ご飯のおいしさの要因を研究するのは東京農業大学応用生物科学部の辻井良政准教授。「おいしさの原則を理解できればおいしさを設計できる」と解説する。

 でんぷんはグルコース、タンパク質はアミノ酸が結合。脂質は脂肪酸とグリセロールが結合して構成される。食品を構成しているほとんどは有機物であり、何らかの原則で化学反応を起こすことで「食味を形成する」。辻井准教授はそれを化学しているのだ。

 コメがご飯になる炊飯過程だけでなく、貯蔵など、さまざまな場面で「おいしさ」の原則が現れる。たとえば口に入れる、その一口の食べ方までも、だ。辻井准教授自身が考えるご飯のおいしさとは、炊飯器を開けたときから始まる「ご飯の見た目と匂い」だという。

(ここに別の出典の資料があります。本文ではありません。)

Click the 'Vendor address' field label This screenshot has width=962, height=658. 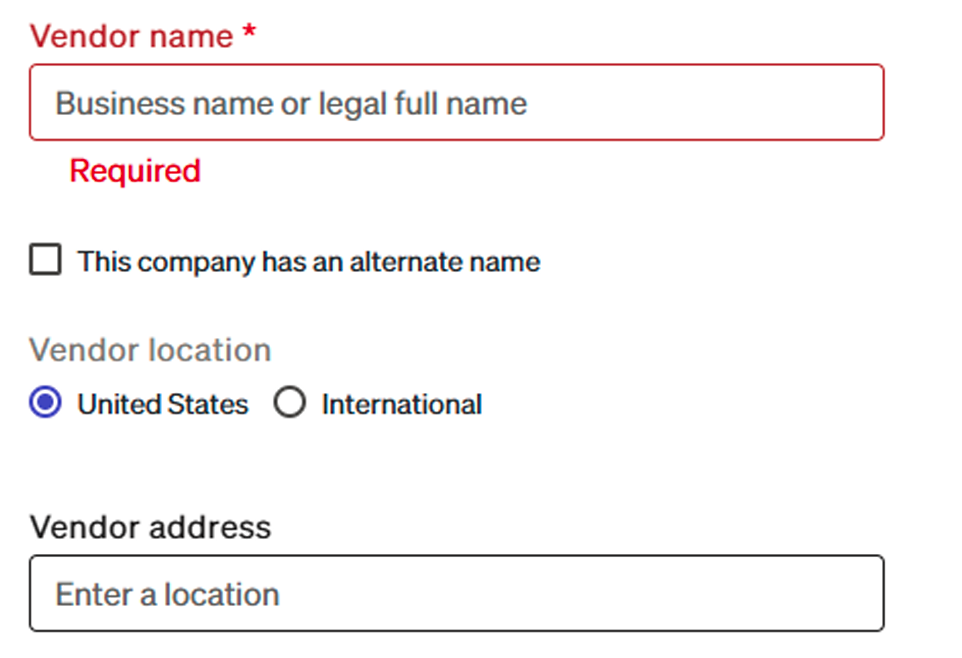pos(150,527)
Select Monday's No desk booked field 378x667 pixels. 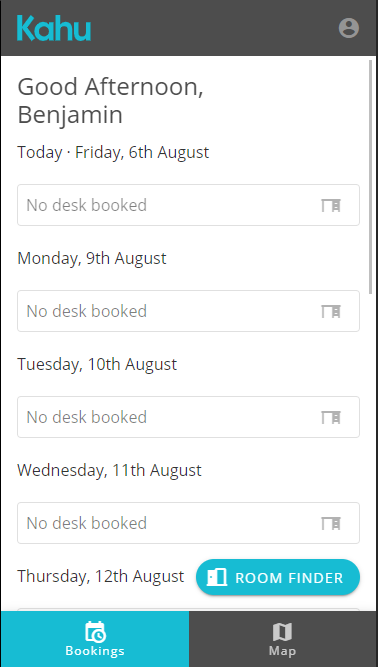click(x=188, y=311)
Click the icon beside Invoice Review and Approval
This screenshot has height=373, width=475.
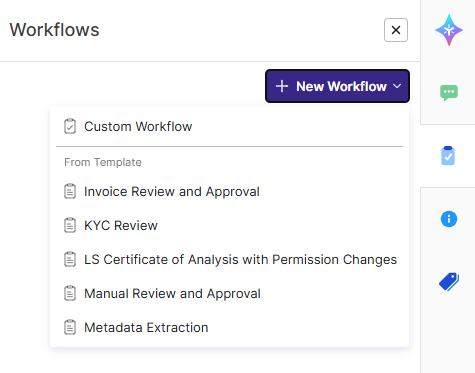pyautogui.click(x=70, y=192)
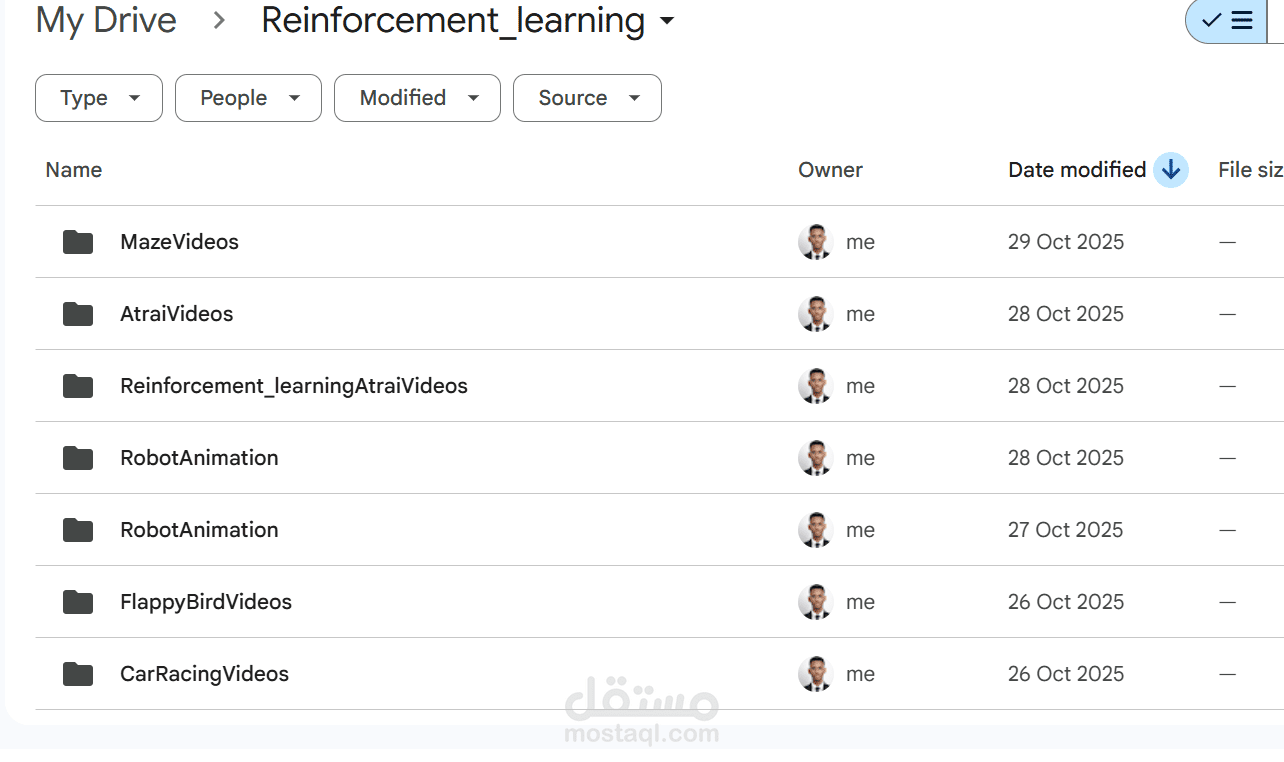This screenshot has height=762, width=1284.
Task: Click the Reinforcement_learningAtraiVideos folder icon
Action: click(78, 386)
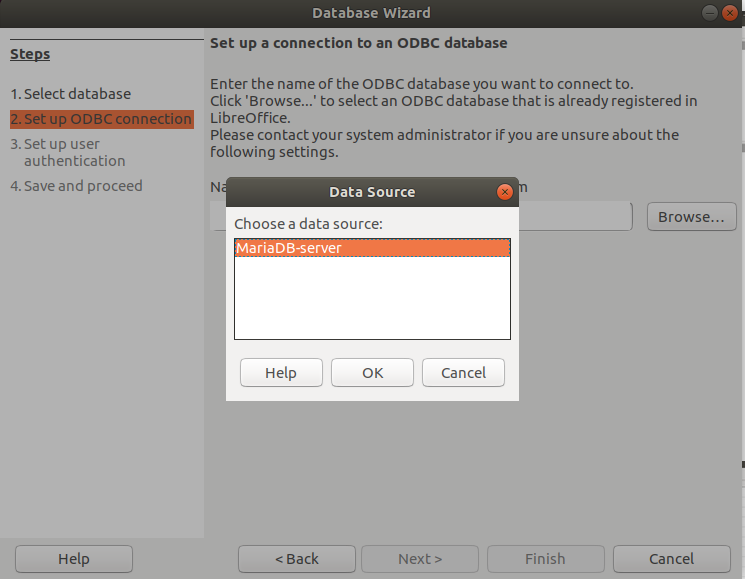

 色やつやはどうか、米粒は立っているか……。そこでおいしさのイメージがつく。次いで食感や味覚へと続くのだ。辻井准教授によると、粒感がしっかりしているご飯が人気で、大量生産用に機械で適正化されやすい米粒感のしっかりとした粘りの少ないご飯米の流通が、背景にはある。「コンビニの利用頻度が高い若い世代に支持されている気がします」(辻井准教授)

「追い越せコシヒカリ」と品種改良が続けられてきた今、トレンドが変わってきているのかもしれない。